'''
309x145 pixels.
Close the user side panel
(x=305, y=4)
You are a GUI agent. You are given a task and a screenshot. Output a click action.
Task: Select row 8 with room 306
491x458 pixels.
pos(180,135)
'''
'''
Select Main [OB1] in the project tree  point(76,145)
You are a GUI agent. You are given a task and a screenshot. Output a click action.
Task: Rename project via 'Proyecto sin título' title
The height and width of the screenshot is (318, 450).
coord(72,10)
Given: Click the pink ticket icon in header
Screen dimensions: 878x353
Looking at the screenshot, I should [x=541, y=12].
'''
Go through the data and show each line that holds "Select".

Task: Select row 8 with room 306
Select Main [OB1] in the project tree  point(76,145)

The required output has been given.